Version
2.17.1
Plugins installed:
all-nodes opensearch-alerting 2.17.1.0
all-nodes opensearch-anomaly-detection 2.17.1.0
all-nodes opensearch-asynchronous-search 2.17.1.0
all-nodes opensearch-cross-cluster-replication 2.17.1.0
all-nodes opensearch-custom-codecs 2.17.1.0
all-nodes opensearch-flow-framework 2.17.1.0
all-nodes opensearch-geospatial 2.17.1.0
all-nodes opensearch-index-management 2.17.1.0
all-nodes opensearch-job-scheduler 2.17.1.0
all-nodes opensearch-knn 2.17.1.0
all-nodes opensearch-ml 2.17.1.0
all-nodes opensearch-neural-search 2.17.1.0
all-nodes opensearch-notifications 2.17.1.0
all-nodes opensearch-notifications-core 2.17.1.0
all-nodes opensearch-observability 2.17.1.0
all-nodes opensearch-performance-analyzer 2.17.1.0
all-nodes opensearch-reports-scheduler 2.17.1.0
all-nodes opensearch-security 2.17.1.0
all-nodes opensearch-security-analytics 2.17.1.0
all-nodes opensearch-skills 2.17.1.0
all-nodes opensearch-sql 2.17.1.0
all-nodes opensearch-system-templates 2.17.1.0
all-nodes prometheus-exporter 2.17.1.0
all-nodes query-insights 2.17.1.0
Dear OpenSearch Support,
We are experiencing issues with cross-cluster replication (CCR). We are currently on OpenSearch version 2.17.1.
Cluster Setup
We have two OpenSearch clusters:
- Primary cluster: 15 nodes (3 master, 6 hot, 3 warm, 3 cold)

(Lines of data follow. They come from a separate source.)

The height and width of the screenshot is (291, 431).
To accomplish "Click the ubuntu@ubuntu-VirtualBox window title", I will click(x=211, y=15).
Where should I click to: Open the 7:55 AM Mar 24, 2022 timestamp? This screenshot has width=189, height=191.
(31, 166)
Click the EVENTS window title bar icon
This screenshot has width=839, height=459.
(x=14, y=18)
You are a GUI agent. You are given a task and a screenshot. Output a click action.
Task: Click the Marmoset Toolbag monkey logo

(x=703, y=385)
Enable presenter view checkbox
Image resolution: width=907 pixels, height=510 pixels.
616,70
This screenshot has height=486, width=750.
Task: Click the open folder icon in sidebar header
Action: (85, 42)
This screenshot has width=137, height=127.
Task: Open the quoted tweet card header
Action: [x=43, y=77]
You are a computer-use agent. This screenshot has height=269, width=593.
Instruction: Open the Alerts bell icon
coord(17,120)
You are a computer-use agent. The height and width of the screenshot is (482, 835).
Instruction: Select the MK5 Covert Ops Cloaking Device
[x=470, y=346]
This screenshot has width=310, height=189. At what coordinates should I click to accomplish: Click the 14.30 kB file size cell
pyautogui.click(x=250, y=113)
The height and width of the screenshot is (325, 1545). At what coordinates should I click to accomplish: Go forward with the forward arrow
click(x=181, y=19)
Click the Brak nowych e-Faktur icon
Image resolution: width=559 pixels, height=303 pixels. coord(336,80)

- Secondary cluster: 5 nodes (1 master, 2 hot, 1 warm, 1 cold)
Each group of node types is on its own VLAN (Master VLAN, Hot VLAN, etc.).
The two clusters are permanently running and reachable over NAT, where:
-
Port
9200and9300are open between corresponding node types:- master primar ↔ master secondary
- hot primar ↔ hot secondary
- warm primar ↔ warm secondary
- cold primar ↔ cold secondary
-
NAT maps external IPs for primary nodes (e.g.
nat-master1-ip:9300) -
Nodes in both clusters use the same internal IPs/hostnames, so NAT is required to resolve between them.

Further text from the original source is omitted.